Tudo se resume à sua filosofia central de investimento, que parece quase romântica. Esta é a sabedoria perfeita de VC que soa vazia para a maioria das pessoas. “Você tem que estar assustado e solitário e se considerar louco”, diz Callaghan sobre como fazer os investimentos certos nos estágios iniciais. “E tem que ser muito nebuloso e ambíguo, mas com uma equipe que realmente acredita nisso.” Em cinco a dez anos, diz ele, você saberá o que está fazendo.

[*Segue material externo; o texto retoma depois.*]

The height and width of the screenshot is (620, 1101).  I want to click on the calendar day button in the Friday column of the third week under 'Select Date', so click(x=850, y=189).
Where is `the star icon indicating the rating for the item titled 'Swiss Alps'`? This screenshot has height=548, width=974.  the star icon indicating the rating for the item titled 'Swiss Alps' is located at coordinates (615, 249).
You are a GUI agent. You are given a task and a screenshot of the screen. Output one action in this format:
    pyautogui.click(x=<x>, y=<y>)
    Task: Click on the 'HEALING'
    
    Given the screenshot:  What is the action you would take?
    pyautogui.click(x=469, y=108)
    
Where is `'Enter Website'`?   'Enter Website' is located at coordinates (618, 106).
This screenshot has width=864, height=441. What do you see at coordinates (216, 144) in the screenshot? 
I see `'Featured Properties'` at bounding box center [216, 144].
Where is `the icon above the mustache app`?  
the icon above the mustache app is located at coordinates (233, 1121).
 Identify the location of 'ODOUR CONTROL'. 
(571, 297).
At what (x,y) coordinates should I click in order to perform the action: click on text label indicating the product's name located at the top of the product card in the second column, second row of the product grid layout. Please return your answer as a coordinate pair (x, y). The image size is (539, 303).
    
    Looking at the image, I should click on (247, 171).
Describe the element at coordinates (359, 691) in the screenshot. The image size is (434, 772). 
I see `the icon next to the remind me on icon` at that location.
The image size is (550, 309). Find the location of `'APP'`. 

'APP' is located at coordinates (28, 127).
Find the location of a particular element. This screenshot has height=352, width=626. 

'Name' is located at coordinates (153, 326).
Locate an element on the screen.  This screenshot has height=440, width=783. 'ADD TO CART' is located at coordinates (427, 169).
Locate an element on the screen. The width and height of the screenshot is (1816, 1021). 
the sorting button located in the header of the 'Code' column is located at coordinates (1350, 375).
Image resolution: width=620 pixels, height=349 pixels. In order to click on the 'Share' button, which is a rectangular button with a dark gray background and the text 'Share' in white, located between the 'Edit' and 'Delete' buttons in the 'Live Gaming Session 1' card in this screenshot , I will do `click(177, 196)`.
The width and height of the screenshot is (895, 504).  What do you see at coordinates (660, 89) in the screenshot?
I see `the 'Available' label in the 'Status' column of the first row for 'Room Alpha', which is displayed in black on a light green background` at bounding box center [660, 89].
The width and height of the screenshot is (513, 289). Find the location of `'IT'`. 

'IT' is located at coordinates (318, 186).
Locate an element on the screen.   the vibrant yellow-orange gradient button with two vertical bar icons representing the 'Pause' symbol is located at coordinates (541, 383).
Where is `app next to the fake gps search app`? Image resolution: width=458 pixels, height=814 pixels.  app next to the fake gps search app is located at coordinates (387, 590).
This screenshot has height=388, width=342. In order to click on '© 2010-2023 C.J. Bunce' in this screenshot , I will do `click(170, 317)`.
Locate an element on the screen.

De qualquer forma, com base no histórico de apostas de True em hardware que muitos perderam (rastreadores de fitness, bicicletas conectadas, campainhas inteligentes e agora o toque alucinante), vale a pena notar quando Callaghan diz que os dias dos telefones estão contados. Começar cedo é fundamental e as linhas de tendência apoiam a sua afirmação. Embora o mercado de smartphones esteja praticamente saturado e crescendo apenas 2% ao ano, os dispositivos vestíveis, como smartwatches, anéis e dispositivos de assistente de voz, estão crescendo a taxas de dois dígitos.

A forma como interagimos com a tecnologia está mudando e a True aposta nisso.

Na foto acima está o anel de fluxo do Sandbar. Para ver mais da nossa conversa com Callaghan, assista: Baixar estritamente VC Podcast da próxima semana; Novos episódios são lançados todas as terças-feiras.